Start of TEXT SHOWN

Examples of the degradation assay of in vitro translated Xenopus cDNA pools used in the screen. Small pools containing 50–100 clones of gastrula stage Xenopus cDNA library were in vitro translated with [³⁵S]methionine. Radiolabeled protein pools were incubated with Xenopus egg extract for 3 h at room temperature and then analyzed by SDS/PAGE and autoradiography. To inhibit GSK3 activity and the destruction complex, 25 mM LiCl or 0.8 μM recombinant GID protein was used, respectively. Filled arrowheads indicate the protein bands that are degraded in the Xenopus egg extract and rescued by LiCl and GID (Li/GID). Open arrowheads indicate protein bands that are degraded in the Xenopus egg extract and rescued by LiCl but not GID (Li-Only). Asterisk indicates protein bands that showed mobility shifts in SDS/PAGE after incubation in the Xenopus egg extract and LiCl blocked the mobility shift.

Fig. 2.

Degradation assay of isolated putative Wnt/GSK3 target proteins identified in the screen. The genes encoding positive protein bands were identified by progressive subselection (see Methods). Positive individual clones were sequenced and verified with the degradation assay. (A and B) Of 42 identified proteins, the degradation of 23 proteins by the Xenopus egg extract was inhibited by LiCl but not GID (A), and 12 proteins were positive for both LiCl and GID (B). (C) Seven proteins showed mobility shift after incubation in the Xenopus egg extract that was inhibited by LiCl. Lanes: −, 1× XB buffer added in the reactive as a negative control; Li, 25 mM LiCl; GID, 0.8 μM GID (GSK3β interaction domain of Axin).

End of TEXT SHOWN
Start of DATA EXTRACTS

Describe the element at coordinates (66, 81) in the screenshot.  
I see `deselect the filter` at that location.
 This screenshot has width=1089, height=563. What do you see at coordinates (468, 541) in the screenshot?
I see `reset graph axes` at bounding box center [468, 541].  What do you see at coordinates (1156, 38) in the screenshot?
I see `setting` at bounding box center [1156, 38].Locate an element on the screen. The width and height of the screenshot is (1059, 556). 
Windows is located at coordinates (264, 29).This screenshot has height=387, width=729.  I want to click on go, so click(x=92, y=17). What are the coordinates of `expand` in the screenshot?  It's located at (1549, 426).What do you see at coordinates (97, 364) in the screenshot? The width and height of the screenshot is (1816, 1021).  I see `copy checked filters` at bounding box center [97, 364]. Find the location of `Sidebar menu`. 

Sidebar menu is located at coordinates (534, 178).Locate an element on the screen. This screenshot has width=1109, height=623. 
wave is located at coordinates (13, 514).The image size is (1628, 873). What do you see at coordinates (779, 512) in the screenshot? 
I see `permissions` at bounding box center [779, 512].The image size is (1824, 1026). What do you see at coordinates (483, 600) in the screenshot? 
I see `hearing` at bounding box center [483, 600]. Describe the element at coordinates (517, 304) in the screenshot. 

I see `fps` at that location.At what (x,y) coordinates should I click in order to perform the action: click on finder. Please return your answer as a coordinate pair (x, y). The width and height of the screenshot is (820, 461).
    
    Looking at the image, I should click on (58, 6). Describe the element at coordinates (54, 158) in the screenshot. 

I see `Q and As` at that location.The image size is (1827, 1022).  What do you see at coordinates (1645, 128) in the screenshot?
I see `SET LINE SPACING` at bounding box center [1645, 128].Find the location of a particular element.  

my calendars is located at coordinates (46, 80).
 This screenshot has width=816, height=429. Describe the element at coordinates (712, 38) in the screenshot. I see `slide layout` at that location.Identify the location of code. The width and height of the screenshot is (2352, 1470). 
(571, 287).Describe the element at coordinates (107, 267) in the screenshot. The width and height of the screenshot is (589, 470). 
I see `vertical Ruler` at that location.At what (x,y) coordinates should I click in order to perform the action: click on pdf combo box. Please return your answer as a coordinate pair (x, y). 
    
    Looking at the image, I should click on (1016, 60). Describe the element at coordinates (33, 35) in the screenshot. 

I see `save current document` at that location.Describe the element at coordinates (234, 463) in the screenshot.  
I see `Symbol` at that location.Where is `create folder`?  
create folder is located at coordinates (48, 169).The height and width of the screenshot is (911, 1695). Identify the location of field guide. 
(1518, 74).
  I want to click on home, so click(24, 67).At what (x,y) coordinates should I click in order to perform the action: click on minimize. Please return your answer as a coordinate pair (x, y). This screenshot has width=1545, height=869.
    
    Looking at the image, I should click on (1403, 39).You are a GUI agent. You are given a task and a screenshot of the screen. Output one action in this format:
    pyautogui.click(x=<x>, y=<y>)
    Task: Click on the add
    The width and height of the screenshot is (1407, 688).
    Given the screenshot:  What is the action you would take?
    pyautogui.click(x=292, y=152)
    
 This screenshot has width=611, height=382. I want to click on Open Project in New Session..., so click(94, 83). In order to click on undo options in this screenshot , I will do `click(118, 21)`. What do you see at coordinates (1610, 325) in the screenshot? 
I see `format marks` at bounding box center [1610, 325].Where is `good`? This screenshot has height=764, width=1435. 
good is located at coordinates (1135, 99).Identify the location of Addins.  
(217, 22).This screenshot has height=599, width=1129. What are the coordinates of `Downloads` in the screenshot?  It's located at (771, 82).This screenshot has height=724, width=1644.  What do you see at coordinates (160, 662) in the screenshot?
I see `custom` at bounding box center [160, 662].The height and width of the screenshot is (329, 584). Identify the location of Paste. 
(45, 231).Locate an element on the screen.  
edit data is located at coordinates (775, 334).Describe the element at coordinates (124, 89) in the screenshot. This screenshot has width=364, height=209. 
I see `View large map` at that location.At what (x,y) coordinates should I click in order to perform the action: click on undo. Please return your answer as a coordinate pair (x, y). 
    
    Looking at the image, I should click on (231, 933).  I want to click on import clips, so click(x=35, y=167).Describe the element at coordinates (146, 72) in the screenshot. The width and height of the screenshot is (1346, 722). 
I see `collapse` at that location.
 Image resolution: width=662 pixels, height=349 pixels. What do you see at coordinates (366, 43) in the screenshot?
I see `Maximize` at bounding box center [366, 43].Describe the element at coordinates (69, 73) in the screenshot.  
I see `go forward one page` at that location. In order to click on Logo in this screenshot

End of DATA EXTRACTS

DIRECTIONS FOR THIS TASK
Please output the part of the degradation assay legends starting with "Degradation assay of isolated" and going on through "domain of Axin).", copied word for word. Work only from the degradation assay legends, not the material.

EXERCISE SOLUTION
Degradation assay of isolated putative Wnt/GSK3 target proteins identified in the screen. The genes encoding positive protein bands were identified by progressive subselection (see Methods). Positive individual clones were sequenced and verified with the degradation assay. (A and B) Of 42 identified proteins, the degradation of 23 proteins by the Xenopus egg extract was inhibited by LiCl but not GID (A), and 12 proteins were positive for both LiCl and GID (B). (C) Seven proteins showed mobility shift after incubation in the Xenopus egg extract that was inhibited by LiCl. Lanes: −, 1× XB buffer added in the reactive as a negative control; Li, 25 mM LiCl; GID, 0.8 μM GID (GSK3β interaction domain of Axin).